Coren is not, he will admit, over-burdened with modesty. “I always used to boast about how clever I was,” he adds. “I was just re-reading a school report of mine the other day. My English teacher said: ‘He will do well when he realises he is not the only star shining in the firmament.’”

Maybe it’s refreshing to hear someone who doesn’t buy into the traditional British default position that boastfulness is, well, vulgar. Maybe if you’ve got a light you really ought to rush out and buy a bushel to go with it. Maybe.

Coren’s new show is a departure for both the presenter and for ITV. It’s his first foray into mass-audience quiz shows – having been The Times’s restaurant critic since 1993, his TV work has focused on the culinary world, with shows like Edwardian Supersize Me, which he presented alongside Sue Perkins, and the Bafta-nominated Back in Time for Dinner.

And for the first time since the heyday of Who Wants to Be a Millionaire?, ITV is putting out a shiny-floor game show four nights this week at peak time.

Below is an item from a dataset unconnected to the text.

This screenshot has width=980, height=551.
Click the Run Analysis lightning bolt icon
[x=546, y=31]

There’s booming music, there are pulsing laser beams, heavy drumbeats. And there’s the opportunity for ordinary people to win a wad of money – or lose it in an instant. But is it really the toughest quiz on TV?

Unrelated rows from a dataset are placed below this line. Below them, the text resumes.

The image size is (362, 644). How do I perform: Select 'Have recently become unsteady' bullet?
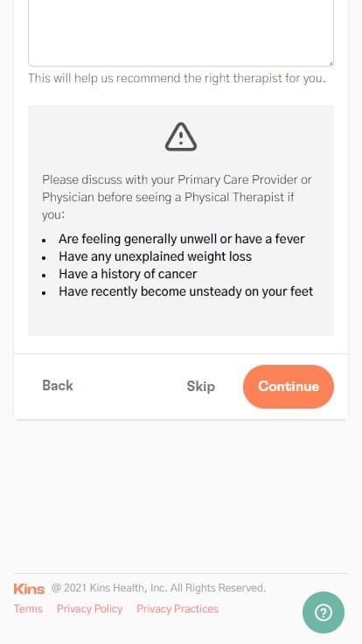tap(186, 291)

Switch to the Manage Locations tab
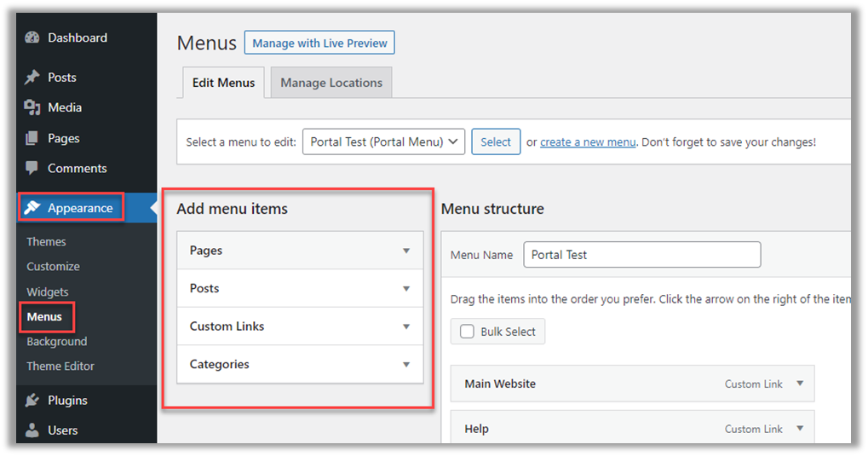pos(331,83)
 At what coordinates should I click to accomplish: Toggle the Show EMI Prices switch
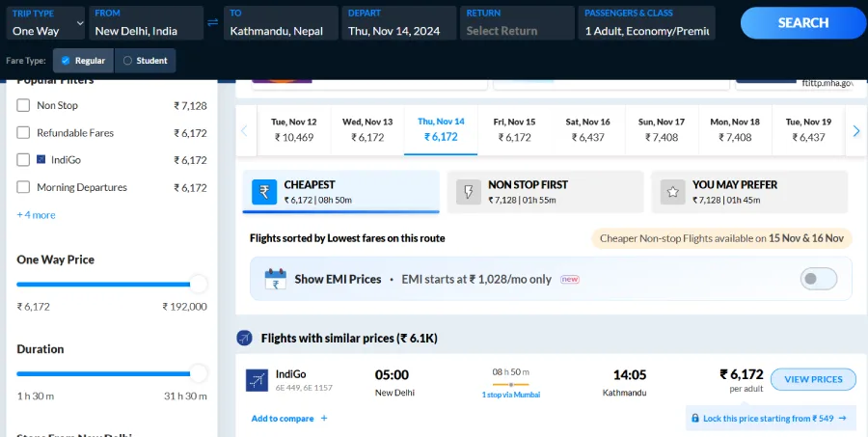pos(820,279)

Modestly perhaps, Coren parts company with the official line. Bear in mind that his sister Victoria, three years his junior, presents Only Connect, and his brother-in-law, Alexander Armstrong, hosts Pointless. “I’m not going around saying it’s the hardest quiz show in Britain,” he smiles, “because it’s not even the hardest quiz show in my family.”

Did he ask Victoria for any tips on presenting a quiz show? “Funnily enough I didn’t. Normally we talk a lot about what we do but we both don’t really listen to what the other one’s saying, so you never really know if it’s gone in. Victoria’s always incredibly busy, so I didn’t mention this. I thought I’d let her find out.

“She knows now because one day she phoned me up and asked if I wanted to come around, and I said: ‘I can’t. I’m in Germany.’ ‘Why?’ ‘Oh, I’m hosting a quiz show.’”

He says there was silence when he first told her. “I said: ‘Do you have any strong feelings about that?’ She said: ‘No... though I suppose I would rather it wasn’t a quiz show.”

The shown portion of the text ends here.